Karl Paul Link scite author profile

The hydrophobic effect is the main thermodynamic driving force in the folding of water-soluble proteins. Exclusion of nonpolar moieties from aqueous solvent results in the formation of a hydrophobic core in a protein, which has been generally considered essential for specifying and stabilizing the folded structures of proteins. Outer surface protein A (OspA) from Borrelia burgdorferi contains a three-stranded beta-sheet segment which connects two globular domains. Although this single-layer beta-sheet segment is exposed to solvent on both faces and thus does not contain a hydrophobic core, the segment has a high conformational stability. Here we report the engineering of OspA variants that contain larger single-layer beta-sheets (comprising five and seven beta-strands) by duplicating a beta-hairpin unit within the beta-sheet.
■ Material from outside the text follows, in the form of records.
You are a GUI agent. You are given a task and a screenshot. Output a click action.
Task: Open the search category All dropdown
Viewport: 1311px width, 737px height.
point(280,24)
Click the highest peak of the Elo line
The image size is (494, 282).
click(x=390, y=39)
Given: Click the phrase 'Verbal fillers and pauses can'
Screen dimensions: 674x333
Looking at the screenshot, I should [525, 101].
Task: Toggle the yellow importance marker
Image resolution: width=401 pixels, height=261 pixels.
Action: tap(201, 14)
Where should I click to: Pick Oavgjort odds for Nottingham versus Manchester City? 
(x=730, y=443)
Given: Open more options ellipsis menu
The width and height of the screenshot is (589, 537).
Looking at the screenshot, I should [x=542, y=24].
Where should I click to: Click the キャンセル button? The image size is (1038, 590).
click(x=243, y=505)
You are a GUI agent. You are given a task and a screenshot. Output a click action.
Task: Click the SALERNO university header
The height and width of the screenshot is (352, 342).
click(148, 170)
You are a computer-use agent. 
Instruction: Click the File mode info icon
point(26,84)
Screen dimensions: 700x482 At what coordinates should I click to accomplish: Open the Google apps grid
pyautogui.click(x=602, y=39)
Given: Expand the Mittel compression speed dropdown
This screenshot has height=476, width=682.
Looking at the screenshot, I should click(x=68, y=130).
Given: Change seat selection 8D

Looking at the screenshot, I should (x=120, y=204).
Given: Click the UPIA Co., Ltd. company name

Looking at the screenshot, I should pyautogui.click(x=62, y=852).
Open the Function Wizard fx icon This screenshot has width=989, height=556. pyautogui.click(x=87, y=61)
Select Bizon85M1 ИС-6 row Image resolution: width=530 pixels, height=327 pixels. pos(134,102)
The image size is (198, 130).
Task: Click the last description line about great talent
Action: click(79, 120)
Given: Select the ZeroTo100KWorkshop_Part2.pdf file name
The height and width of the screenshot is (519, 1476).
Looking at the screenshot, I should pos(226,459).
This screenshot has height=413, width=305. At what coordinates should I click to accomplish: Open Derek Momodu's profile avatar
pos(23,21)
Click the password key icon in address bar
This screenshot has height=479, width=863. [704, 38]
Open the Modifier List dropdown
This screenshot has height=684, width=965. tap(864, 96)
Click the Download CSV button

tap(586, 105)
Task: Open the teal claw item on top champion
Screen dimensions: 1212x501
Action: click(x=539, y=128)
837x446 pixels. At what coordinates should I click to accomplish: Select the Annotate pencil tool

Nuclear magnetic resonance and small-angle X-ray scattering analyses reveal that these extended single-layer beta-sheets are formed as designed, and amide hydrogen-deuterium exchange and chemical denaturation show that they are stable. Thus, interactions within the beta-hairpin unit and those between adjacent units, which do not involve the formation of a hydrophobic core, are sufficient to specify and stabilize the single-layer beta-sheet structure. Our results provide an expanded view of protein folding, misfolding and design.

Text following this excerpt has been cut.